One of the best films of 2008, A Christmas Tale is yet another extraordinary work from French post-New Wave filmmaker Arnaud Desplechin (La Sentinelle, Esther Kahn). Desplechin, who examined family dysfunction in the masterful Kings and Queen (one of the best films of 2006), brings back much of the same cast for A Christmas Tale. Catherine Deneuve stars as Junon, the family matriarch who has just discovered she has leukemia and is in need of a bone-marrow transplant. Although it is rare for children to donate bone marrow to their mother (or grandmother), Junon insists that they all take the test to see if they are compatible.

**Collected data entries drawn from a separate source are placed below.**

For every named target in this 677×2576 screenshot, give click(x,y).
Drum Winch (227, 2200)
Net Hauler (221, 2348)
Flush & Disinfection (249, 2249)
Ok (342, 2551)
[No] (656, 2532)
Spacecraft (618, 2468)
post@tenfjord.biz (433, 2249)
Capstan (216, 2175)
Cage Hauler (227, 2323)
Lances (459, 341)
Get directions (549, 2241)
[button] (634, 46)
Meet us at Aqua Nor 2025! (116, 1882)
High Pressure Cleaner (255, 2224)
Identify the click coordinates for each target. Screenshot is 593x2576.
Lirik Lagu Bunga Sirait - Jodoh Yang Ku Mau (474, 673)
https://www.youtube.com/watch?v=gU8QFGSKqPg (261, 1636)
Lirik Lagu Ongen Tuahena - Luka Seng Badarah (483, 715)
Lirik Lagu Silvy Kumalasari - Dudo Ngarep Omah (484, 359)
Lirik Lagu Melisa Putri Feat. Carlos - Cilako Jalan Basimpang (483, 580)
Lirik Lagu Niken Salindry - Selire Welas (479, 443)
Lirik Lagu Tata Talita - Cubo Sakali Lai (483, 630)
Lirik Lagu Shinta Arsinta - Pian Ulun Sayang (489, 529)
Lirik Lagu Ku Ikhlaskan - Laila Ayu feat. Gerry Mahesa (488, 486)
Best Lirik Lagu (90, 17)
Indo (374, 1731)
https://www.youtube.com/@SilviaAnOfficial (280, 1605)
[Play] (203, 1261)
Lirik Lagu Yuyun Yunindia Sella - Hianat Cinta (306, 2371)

Soon they gather at Junon and Abel’s (Jean-Paul Roussilon) house for the holidays: oldest daughter Elizabeth (Anne Consigny), a dark and depressed woman whose teenage son, Paul (Emile Berling), has been institutionalized with mental problems and whose husband, Claude (Hippolyte Girardot), is rarely home; Ivan (Melvil Poupaud), the youngest son, a carefree sort married to Sylvia (Chiara Mastroianni, Deneuve’s real-life daughter), whom Junon strongly distrusts; and black sheep Henri (Mathieu Amalric), the middle child who was initially conceived primarily to save Abel and Junon’s first son, Joseph, who ended up dying of the same leukemia that Junon has contracted. Henri, who shows up with a new girlfriend, the very direct Faunia (Emmanuelle Devos), is a philandering ne’er-do-well who is deeply estranged from Elizabeth and not close with his mother, leading to much strife as Christmas — and a possible transplant — nears. Desplechin, who wrote the script with playwright and director Emmanuel Bourdieu, once again has created powerful, realistic characters portrayed marvelously by his extremely talented cast; despite the family’s massive dysfunction, you’ll feel that even spending more than two and a half hours with them is not enough. A Christmas Tale is screening March 12 & 16 in the Film Society of Lincoln Center series “Golden Days: The Films of Arnaud Desplechin,” a weeklong retrospective celebrating the March 18 release of his latest film, My Golden Days. Running March 11-17, the festival features such other films as My Sex Life . . . or How I Got into an Argument, La vie des morts (which Desplechin will introduce on March 15), Kings and Queen (which will be followed by a Q&A with the director on March 17), and My Golden Days (with Desplechin on hand for Q&As after screenings on March 15 & 18).